Find the line containing "The height and width of the screenshot is (678, 1205)." in the data below and repeat it, along with all later lines, exactly through the last one.

Data supplied below:

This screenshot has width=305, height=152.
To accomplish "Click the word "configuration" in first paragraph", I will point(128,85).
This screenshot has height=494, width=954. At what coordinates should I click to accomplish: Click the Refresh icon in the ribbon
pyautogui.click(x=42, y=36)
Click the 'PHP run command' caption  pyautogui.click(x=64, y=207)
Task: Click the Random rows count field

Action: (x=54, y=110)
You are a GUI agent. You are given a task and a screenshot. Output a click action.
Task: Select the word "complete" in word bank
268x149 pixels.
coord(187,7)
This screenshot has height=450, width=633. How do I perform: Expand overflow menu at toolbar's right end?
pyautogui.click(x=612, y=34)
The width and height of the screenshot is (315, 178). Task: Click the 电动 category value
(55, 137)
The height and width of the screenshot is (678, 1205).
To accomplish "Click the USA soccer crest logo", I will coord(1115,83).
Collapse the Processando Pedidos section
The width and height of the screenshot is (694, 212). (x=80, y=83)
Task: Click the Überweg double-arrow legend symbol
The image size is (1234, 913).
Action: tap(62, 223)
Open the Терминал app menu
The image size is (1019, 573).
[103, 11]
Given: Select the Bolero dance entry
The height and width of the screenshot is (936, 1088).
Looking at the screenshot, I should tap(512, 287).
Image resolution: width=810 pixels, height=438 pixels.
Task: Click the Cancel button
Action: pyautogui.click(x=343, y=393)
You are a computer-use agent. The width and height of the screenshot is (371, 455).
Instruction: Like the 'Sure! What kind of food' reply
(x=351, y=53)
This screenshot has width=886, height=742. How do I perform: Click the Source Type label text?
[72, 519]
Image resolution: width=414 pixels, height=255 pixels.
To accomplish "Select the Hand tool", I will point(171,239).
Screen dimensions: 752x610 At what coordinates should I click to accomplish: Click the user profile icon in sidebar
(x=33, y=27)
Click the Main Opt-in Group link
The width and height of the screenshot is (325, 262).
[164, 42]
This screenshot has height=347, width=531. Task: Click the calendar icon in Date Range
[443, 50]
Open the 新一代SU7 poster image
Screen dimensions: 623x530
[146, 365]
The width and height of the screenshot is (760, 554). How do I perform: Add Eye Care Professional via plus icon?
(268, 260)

End of Data supplied.

Output below:
The height and width of the screenshot is (678, 1205).
To accomplish "Click the USA soccer crest logo", I will coord(1115,83).
Collapse the Processando Pedidos section
The width and height of the screenshot is (694, 212). (x=80, y=83)
Task: Click the Überweg double-arrow legend symbol
The image size is (1234, 913).
Action: tap(62, 223)
Open the Терминал app menu
The image size is (1019, 573).
[103, 11]
Given: Select the Bolero dance entry
The height and width of the screenshot is (936, 1088).
Looking at the screenshot, I should tap(512, 287).
Image resolution: width=810 pixels, height=438 pixels.
Task: Click the Cancel button
Action: pyautogui.click(x=343, y=393)
You are a computer-use agent. The width and height of the screenshot is (371, 455).
Instruction: Like the 'Sure! What kind of food' reply
(x=351, y=53)
This screenshot has width=886, height=742. How do I perform: Click the Source Type label text?
[72, 519]
Image resolution: width=414 pixels, height=255 pixels.
To accomplish "Select the Hand tool", I will point(171,239).
Screen dimensions: 752x610 At what coordinates should I click to accomplish: Click the user profile icon in sidebar
(x=33, y=27)
Click the Main Opt-in Group link
The width and height of the screenshot is (325, 262).
[164, 42]
This screenshot has height=347, width=531. Task: Click the calendar icon in Date Range
[443, 50]
Open the 新一代SU7 poster image
Screen dimensions: 623x530
[146, 365]
The width and height of the screenshot is (760, 554). How do I perform: Add Eye Care Professional via plus icon?
(268, 260)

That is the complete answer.